Being a professional coach in the wonderful world of
business, Nigel has a coach's eye. He spotted all kinds of little things that
would help my game. One thing, however, I discovered for myself – and not for
the first time – is that it helps a whole lot if you keep your eye on the ball.
I thought I'd learnt this invaluable lesson last time I played with my brother
in the county of Hampshire, but apparently not. Try it sometime. It works a
treat. Such knowledge has renewed my appetite and I'm determined now to dust
off my discarded second-hand clubs at least a few more times this coming
autumn.
Our friends went off after breakfast one Sunday to a wedding
in distant Brittany.

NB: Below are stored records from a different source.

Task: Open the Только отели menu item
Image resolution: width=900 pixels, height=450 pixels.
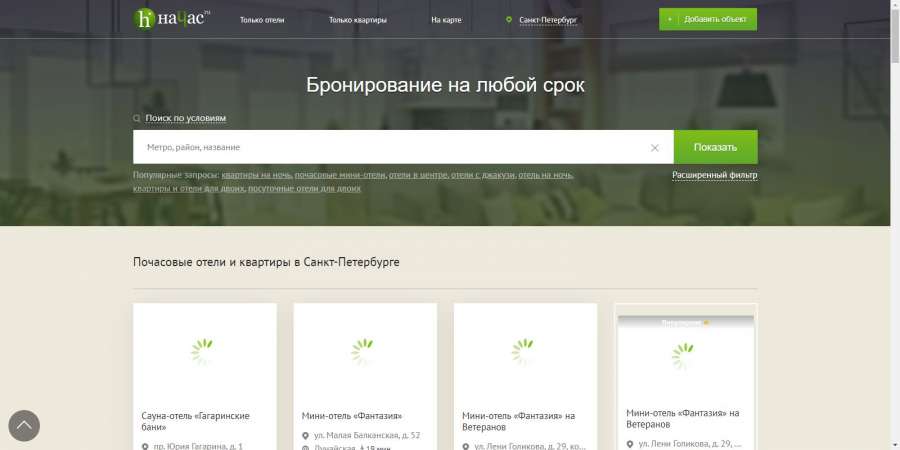Action: [x=262, y=20]
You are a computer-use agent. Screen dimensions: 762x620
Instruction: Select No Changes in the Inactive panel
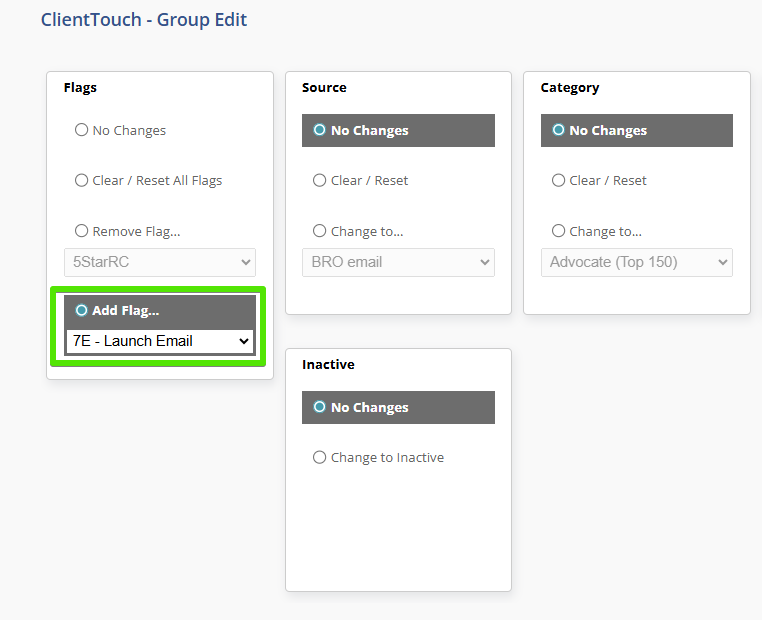[320, 407]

They were hoping for at least one swim in the sea as they
drove up our drive, GB sticker resplendent on their rear. There have been
noticeably fewer on the road this summer. The pound has sunk to near parity
with the euro, which makes my British credit card painful to use. So the droves
of Brits seem to have kept themselves far hence. Indeed, the number of visitors
to UK shores has risen in direct ratio to the fall of the value of sterling.

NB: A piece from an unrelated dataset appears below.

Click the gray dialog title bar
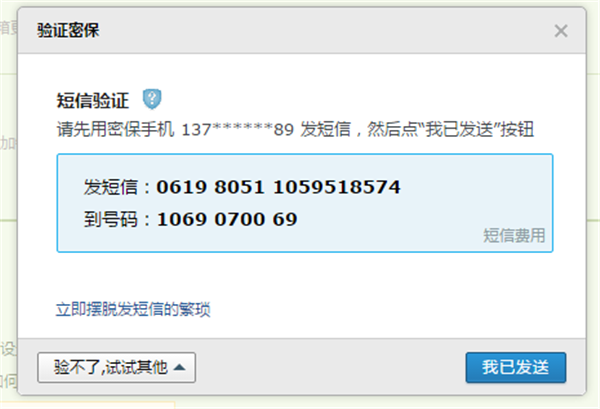Viewport: 600px width, 409px height. [302, 31]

There were plenty of perennial Brits in the local cinema the
other night, though. Two whole rows of us, in fact. Chattering away in English,
which makes for uncomfortable seating – particularly as the film in question
was Dunkirk, with all its concomitant
Anglo-French issues. It was De Gaulle and the Free French
who won the war, wasn't it? The British did (literally) desert the sinking
ship in 1940, didn't they? I'm sure I heard murmurs of discontent within the
auditorium and I turned around to shush my loudest compatriot in best
exaggerated pantomime fashion.
Fully prepared by a very unfavourable review to dislike the
film, I found it a remarkable cinematic experience. Certainly not enjoyable in
the way that I enjoyed Christopher Nolan's earlier films, Memento and Insomnia – it
was way too harrowing for enjoyment – but impressive for sure. The scenes from
the cockpit of a Spitfire, looking down at the carnage on the sea as seen in
different chunks of the film in different timescales from inside a small boat
or from the jetty or the beach where the soldiers waited for rescue, were
especially memorable. Quel
cinematography! I could have done without some of the musical bombast and a few
of the jingoistic notes towards the end, but it gave a vivid impression of what
this kind-of-victory-from-the-jaws-of-defeat must have been like. The so-called
lack of character development didn't worry me, because it was much more about
the collective endeavour rather than any individual heroism that needed a 'back
story'.
While I came out of our local cinema feeling like I'd been
through a tumble dryer in search of a missing sofa, neither The Good Wife nor
The Kid surprisingly found it particularly harrowing. The skies were too blue,
there was too much pomp and circumstance and it was generally too handsomely
staged for them. We must have been watching different films. Well, each to his
or her own. They don't agree about good and evil either. Nor do they find golf
such a beautiful but frustrating game. Life is, as I think Talk Talk suggested
in one of their songs, decidedly what you make it.